Gallamine's Scientific Computing Blog: July 2014

Thursday, July 31, 2014

Buying a Car With Data Science!

Forget Big Data, here's how I used small data and stupid simple tools to make buying a car easier for me to stomach.

When your family's size increases past the ⌊E[#number of children]⌋ in America - you need a bigger vehicle. Given that we now have a family of 3, and that the 3rd child will need a carseat in a few months, it was time to buy a family van.

I'm a big fan of staying out of debt and so I had a fixed budget with which to acquire a vehicle - a used vehicle. A great place to start looking is with the AutoTempest search engine, which aggregates data from lots of different sites. The problem is that it's difficult to know how much you should pay for any given vehicle. If you're buying new you can check something like TrueCar and there's resources like Kelly Blue Book, NADA and Edmunds but from past used buying experience those services tended to underestimate the actual costs with most vehicles I've bought, and while some folks love to negotiate, I find it difficult without any "ground truth" to base my asking price off of.

- _LIST OF TASKS_
(A) According to the car-buying post, which search engine is a good place to start looking for a used vehicle?
(B) In the car-buying post, why doesn't the author rely on services like Kelly Blue Book, NADA and Edmunds to set a price?
(C) Carry the car-buying post forward from its final sentence.

- _DATA SHOWN_

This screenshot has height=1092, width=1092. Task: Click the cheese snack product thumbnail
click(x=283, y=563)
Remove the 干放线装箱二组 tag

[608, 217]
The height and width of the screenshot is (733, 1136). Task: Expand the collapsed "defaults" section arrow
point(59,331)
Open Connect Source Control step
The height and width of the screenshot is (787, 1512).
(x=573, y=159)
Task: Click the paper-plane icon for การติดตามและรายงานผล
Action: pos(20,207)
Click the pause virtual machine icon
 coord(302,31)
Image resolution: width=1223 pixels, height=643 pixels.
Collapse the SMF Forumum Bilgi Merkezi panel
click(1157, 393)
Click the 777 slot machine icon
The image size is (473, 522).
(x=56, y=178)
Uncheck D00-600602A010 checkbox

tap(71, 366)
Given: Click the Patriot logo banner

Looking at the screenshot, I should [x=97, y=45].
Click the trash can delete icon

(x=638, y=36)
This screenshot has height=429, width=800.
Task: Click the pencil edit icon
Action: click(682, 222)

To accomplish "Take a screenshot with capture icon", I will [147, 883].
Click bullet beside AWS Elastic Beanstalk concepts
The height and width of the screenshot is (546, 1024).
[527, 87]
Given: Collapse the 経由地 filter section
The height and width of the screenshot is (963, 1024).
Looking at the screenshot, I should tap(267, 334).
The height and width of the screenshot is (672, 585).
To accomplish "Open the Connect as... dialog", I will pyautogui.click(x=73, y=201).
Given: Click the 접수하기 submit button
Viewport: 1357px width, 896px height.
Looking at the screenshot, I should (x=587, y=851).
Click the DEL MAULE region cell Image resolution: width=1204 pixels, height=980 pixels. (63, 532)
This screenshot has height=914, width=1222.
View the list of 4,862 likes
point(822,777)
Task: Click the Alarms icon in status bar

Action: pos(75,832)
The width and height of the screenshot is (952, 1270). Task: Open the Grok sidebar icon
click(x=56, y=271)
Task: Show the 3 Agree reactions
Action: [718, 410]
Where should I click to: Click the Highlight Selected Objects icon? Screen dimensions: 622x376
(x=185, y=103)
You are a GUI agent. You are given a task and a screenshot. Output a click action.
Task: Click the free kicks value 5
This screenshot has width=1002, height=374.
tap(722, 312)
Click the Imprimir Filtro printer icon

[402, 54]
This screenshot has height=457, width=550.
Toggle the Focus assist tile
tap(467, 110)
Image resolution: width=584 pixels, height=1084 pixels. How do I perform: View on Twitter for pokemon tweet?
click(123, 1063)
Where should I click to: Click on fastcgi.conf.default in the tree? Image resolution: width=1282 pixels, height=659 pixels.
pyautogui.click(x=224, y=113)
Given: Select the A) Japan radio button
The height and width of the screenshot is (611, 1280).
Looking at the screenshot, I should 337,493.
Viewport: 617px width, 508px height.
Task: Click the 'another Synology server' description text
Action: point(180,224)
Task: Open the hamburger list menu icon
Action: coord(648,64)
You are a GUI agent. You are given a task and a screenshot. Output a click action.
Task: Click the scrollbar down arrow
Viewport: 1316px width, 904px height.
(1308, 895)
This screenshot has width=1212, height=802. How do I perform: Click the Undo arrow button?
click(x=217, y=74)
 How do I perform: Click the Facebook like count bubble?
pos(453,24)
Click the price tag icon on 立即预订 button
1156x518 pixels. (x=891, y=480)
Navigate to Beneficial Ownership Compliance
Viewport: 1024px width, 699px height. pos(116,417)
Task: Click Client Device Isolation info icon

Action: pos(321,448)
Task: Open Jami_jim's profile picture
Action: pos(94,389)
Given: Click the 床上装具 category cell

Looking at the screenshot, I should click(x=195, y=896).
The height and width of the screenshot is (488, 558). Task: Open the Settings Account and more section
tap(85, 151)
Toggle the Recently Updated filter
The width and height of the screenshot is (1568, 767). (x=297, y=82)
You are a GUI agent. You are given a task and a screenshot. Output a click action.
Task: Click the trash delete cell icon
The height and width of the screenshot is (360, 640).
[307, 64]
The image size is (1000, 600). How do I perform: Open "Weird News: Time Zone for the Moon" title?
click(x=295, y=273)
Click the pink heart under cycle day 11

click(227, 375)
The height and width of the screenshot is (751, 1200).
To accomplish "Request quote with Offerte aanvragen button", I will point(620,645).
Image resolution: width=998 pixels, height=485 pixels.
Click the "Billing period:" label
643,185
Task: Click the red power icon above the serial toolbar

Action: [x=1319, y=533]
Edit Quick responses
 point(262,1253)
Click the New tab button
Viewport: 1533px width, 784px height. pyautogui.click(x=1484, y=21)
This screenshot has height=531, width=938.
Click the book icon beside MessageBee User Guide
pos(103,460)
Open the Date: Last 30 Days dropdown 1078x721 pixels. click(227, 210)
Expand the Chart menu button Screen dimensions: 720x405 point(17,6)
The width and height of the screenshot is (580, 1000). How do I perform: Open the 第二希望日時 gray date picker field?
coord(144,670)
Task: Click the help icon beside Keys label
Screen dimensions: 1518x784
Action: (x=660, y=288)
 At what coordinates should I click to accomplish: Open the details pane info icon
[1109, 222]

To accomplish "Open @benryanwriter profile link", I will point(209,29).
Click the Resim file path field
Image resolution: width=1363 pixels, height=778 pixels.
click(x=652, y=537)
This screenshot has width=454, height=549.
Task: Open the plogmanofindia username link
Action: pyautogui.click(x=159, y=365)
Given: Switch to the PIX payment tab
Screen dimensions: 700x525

- _ANSWERS FOR THIS EXERCISE_
(A) AutoTempest, which aggregates data from lots of different sites.

(B) In the author's past used-car purchases, those services tended to underestimate the actual costs of most vehicles. Without any "ground truth" to base an asking price on, the author finds negotiating difficult.

(C)
I toyed around with the idea of doing a full-fledged scrapping of data but it just wasn't worth the time, since I was under a deadline. Instead I took the approach of least resistance and asked my wife to pull together basic info on 20 vehicles matching our criteria - year, milage and asking price. Together we stuck it into a Google Document and plotted the results:

To my surprise and delight, there seemed to be two distinct collections of data - an upper and a lower priced section. Since Google Docs doesn't provide any easy way to put in a regression line I then moved over to Excel and added those in:

The data points highlighted in green were ones that I was considering. Suddenly I now had isolated two vehicles that were "over priced" and ripe for easy negotiation. I also chose the highest price - and lowest milage vehicle - and asked for a significantly lower price on a whim.

The additional data I'd gathered gave me confidence when negotiating. I contacted 2 dealerships with my data and the price I wanted to pay (slightly under the lower price regression). Ultimately the 1st person I'd talked to accepted my offer, which I new was good from my data and I didn't have to worry about whether or not I should keep negotiating.

What my data DIDN'T do for me:

The data didn't impress anyone
The data didn't magically make people accept my offers
The data didn't make buying a car easy

What my data DID do for me:

Took away the awful feeling of not knowing.
Gave me confidence when negotiating offers.
Let me quickly see which vehicles I should pursue and which to not focus on.

Now I'm driving a baller ... van. Cool indeed.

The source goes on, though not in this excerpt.